### Task objective
Repeat every entry exactly. Do not include the pictures.

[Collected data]
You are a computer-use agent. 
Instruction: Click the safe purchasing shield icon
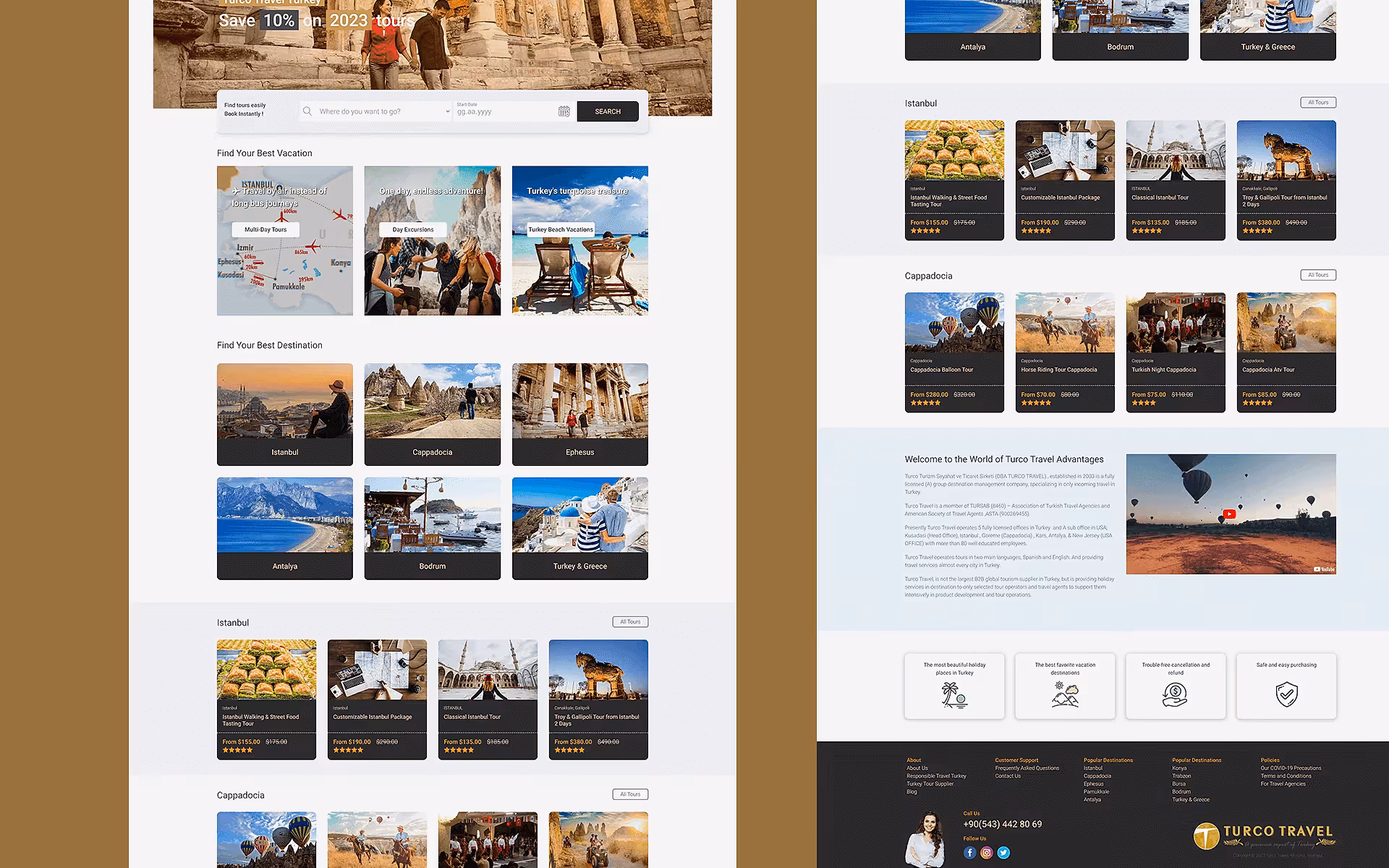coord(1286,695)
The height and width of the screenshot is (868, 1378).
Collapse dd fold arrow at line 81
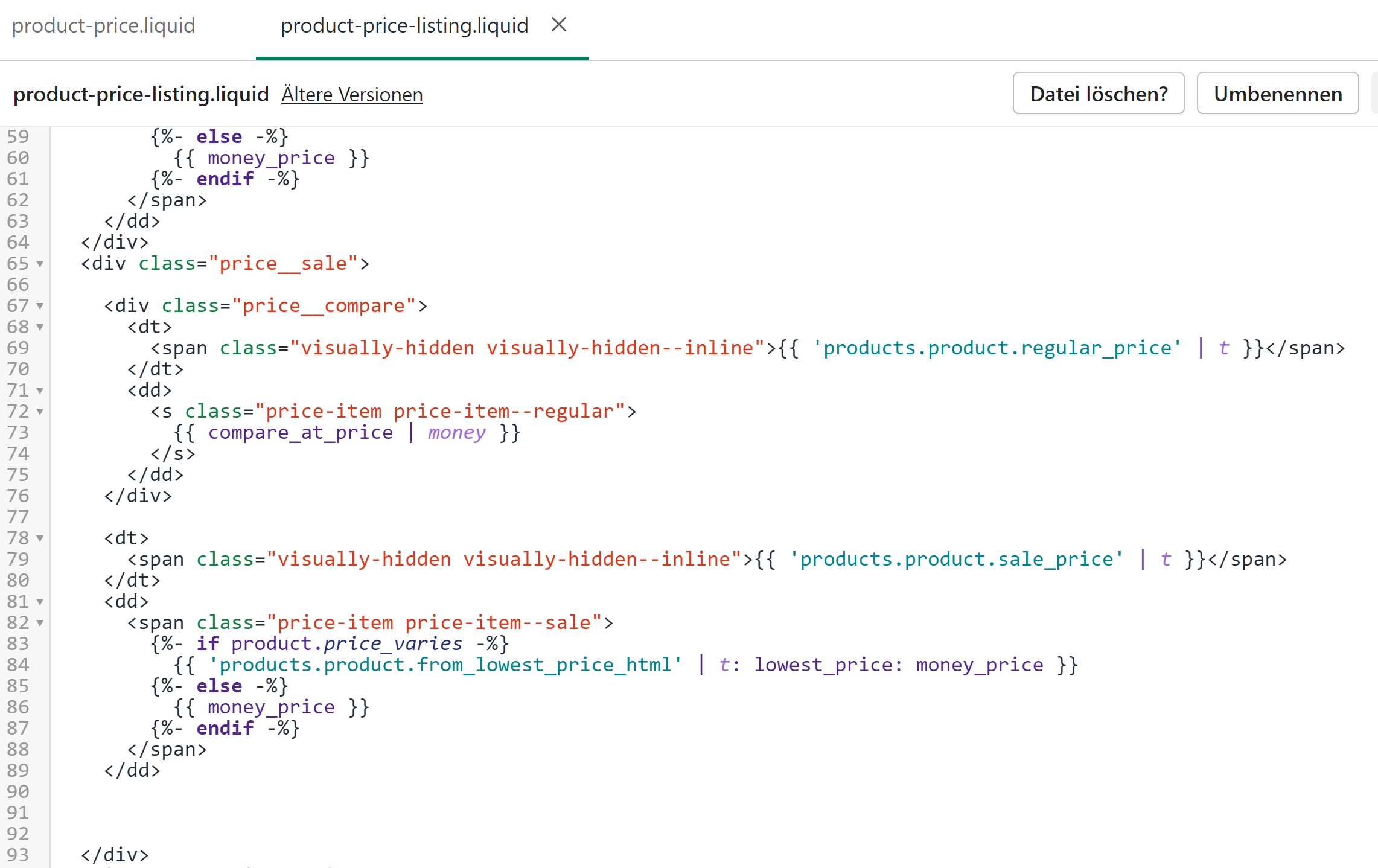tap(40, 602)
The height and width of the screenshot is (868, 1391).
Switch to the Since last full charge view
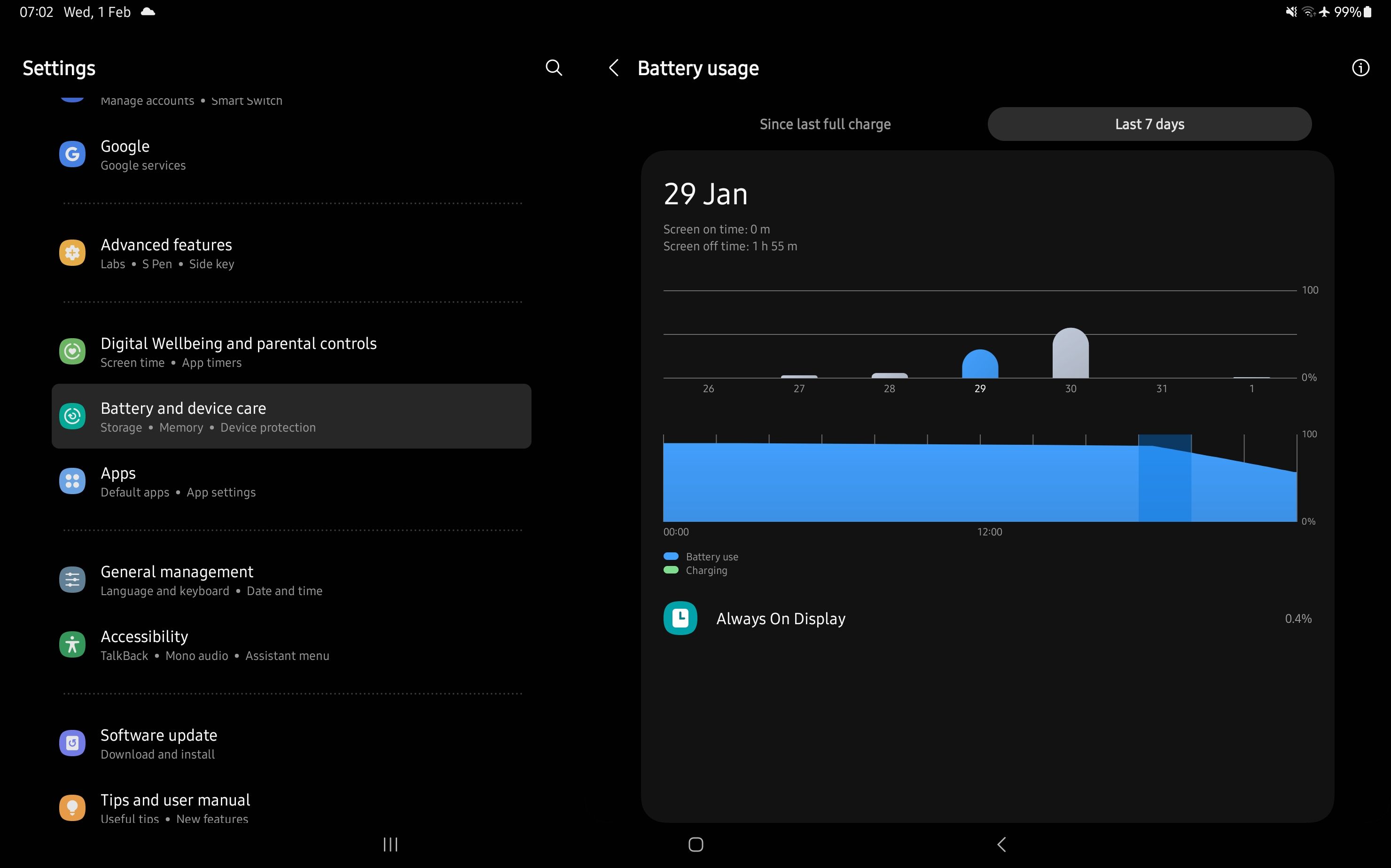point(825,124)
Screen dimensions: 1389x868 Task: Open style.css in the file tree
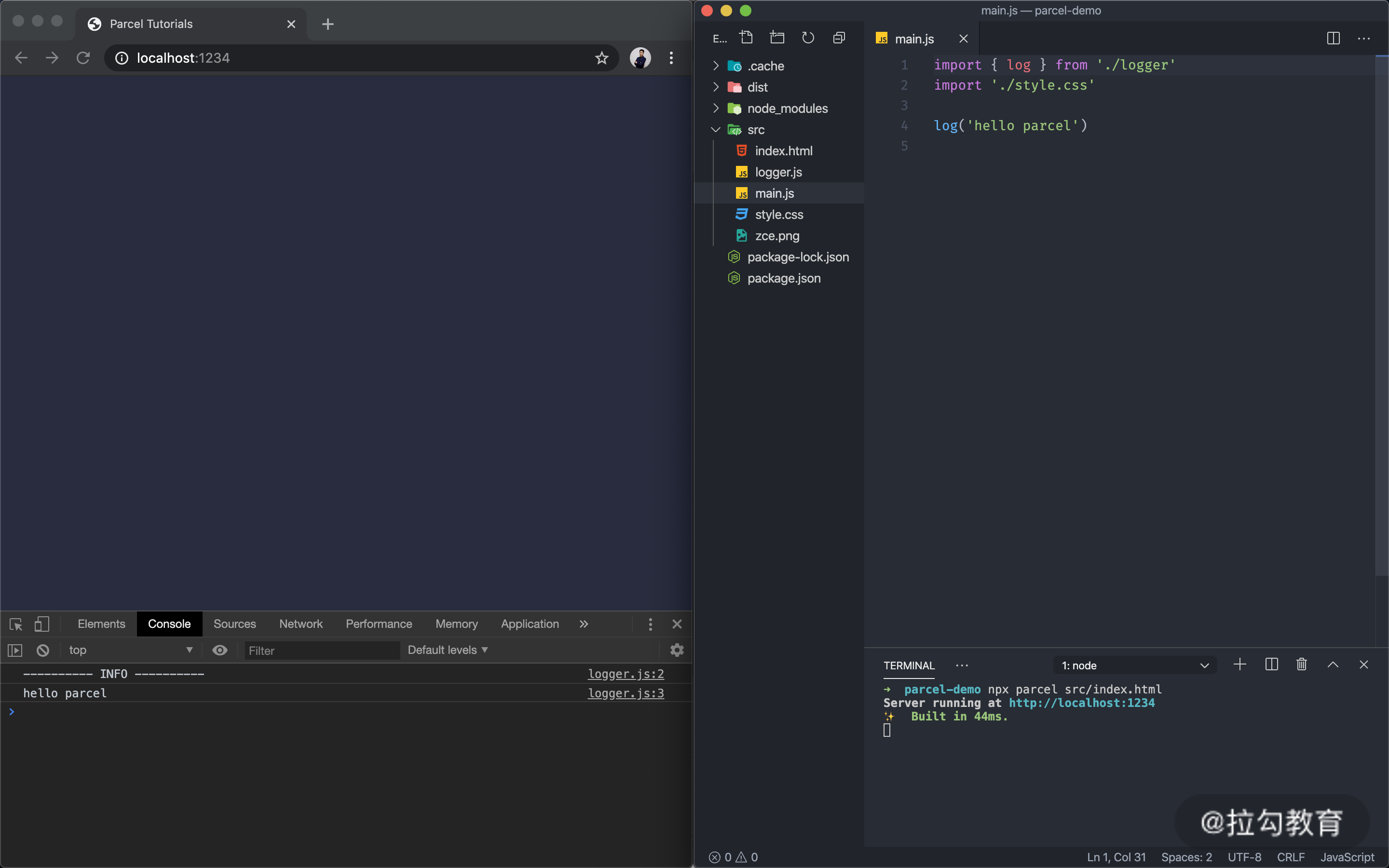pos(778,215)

### Output
You are a computer-use agent. 
Instruction: Click the safe purchasing shield icon
coord(1286,695)
The height and width of the screenshot is (868, 1378).
Collapse dd fold arrow at line 81
tap(40, 602)
The height and width of the screenshot is (868, 1391).
Switch to the Since last full charge view
point(825,124)
Screen dimensions: 1389x868 Task: Open style.css in the file tree
pos(778,215)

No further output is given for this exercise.